> **ABOUT THIS EXERCISE**: Extend the standard deviation lesson past its last sentence, keeping its voice and level.

-- TEXT follows --

6.3: Standard Deviation of a Data Set
Suppose you measured the weights of all the students in your high school. How could you determine the measure of the spread of this data from its mean? How could you compare this sample with the mean of the weights of a general population of high school students?
Watch This
First watch this video to learn about standard deviation of normally distributed data.
CK-12 Foundation: Chapter6StandardDeviationofNormallyDistributedDataA
Then watch this video to see some examples.
CK-12 Foundation: Chapter6StandardDeviationofNormallyDistributedDataB
Watch this video for more help. This video from Khan Academy shows how to calculate the variance and the standard deviation of a population and a sample.
Khan Academy Statistics: Standard Deviation
Guidance
In a previous concept, you learned that standard deviation is a measure of the spread of a set of data away from the mean of the data.
In a normal distribution, on either side of the line of symmetry, the curve appears to change its shape from being concave down (looking like an upside-down bowl) to being concave up (looking like a right-side-up bowl). Where this happens is called an inflection point of the curve. If a vertical line is drawn from an inflection point to the \begin{align*}x\end{align*}-axis, the difference between where the line of symmetry goes through the \begin{align*}x\end{align*}-axis and where this line goes through the \begin{align*}x\end{align*}-axis represents 1 standard deviation away from the mean. Approximately 68% of all the data is located within 1 standard deviation of the mean.

-- TEXT concluded --
-- PROVIDED RECORDS follows --

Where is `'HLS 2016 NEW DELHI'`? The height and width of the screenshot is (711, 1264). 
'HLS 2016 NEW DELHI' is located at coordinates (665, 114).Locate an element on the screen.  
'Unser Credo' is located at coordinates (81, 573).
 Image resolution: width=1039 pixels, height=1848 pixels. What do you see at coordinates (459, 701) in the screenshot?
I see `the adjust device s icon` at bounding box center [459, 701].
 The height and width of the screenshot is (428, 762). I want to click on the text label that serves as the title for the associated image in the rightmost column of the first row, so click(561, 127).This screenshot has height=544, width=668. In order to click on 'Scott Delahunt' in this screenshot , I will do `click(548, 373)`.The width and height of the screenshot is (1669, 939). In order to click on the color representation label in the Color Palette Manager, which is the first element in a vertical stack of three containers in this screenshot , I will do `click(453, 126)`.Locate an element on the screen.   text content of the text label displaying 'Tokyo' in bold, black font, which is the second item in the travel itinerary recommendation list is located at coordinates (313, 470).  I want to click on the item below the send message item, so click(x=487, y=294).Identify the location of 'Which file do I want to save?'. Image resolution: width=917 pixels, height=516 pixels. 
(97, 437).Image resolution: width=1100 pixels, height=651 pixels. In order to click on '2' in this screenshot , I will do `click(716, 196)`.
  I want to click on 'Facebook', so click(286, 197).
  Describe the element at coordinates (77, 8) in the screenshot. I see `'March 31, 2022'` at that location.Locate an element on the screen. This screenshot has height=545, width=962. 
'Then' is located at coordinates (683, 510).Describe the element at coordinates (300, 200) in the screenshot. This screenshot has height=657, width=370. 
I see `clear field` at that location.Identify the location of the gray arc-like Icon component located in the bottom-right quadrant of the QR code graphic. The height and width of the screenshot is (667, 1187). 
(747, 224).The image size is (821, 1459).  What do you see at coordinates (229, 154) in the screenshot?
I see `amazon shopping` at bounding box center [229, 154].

-- PROVIDED RECORDS concluded --

> **REPLY TO THE EXERCISE**:
To emphasize this fact and the fact that the mean is the middle of the distribution, let’s play a game of Simon Says. Using color paper and 2 types of shapes, arrange the pattern of the shapes on the floor as shown below. Randomly select 7 students from your class to play the game. You will be Simon, and you are to give orders to the selected students. Only when Simon Says are the students to obey the given order. The orders can be given in many ways, but 1 suggestion is to deliver the following orders:
- “Simon Says for Frank to stand on the rectangle.”
- “Simon Says for Joey to stand on the closest oval to the right of Frank.”
- “Simon Says for Liam to stand on the closest oval to the left of Frank.”
- “Simon Says for Mark to stand on the farthest oval to the right of Frank.”
- “Simon Says for Juan to stand on the farthest oval to the left of Frank.”
- “Simon Says for Jacob to stand on the middle oval to the right of Frank.”
- “Simon Says for Sean to stand on the middle oval to the left of Frank.”
Once the students are standing in the correct places, pose questions about their positions with respect to Frank. The members of the class who are not playing the game should be asked to respond to these questions about the position of their classmates. Some questions that should be asked are the following:
- “Which 2 students are standing closest to Frank?”
- “Are Joey and Liam both the same distance away from Frank?”
- “Which 2 students are furthest away from Frank?”
- “Are Mark and Juan both the same distance away from Frank?”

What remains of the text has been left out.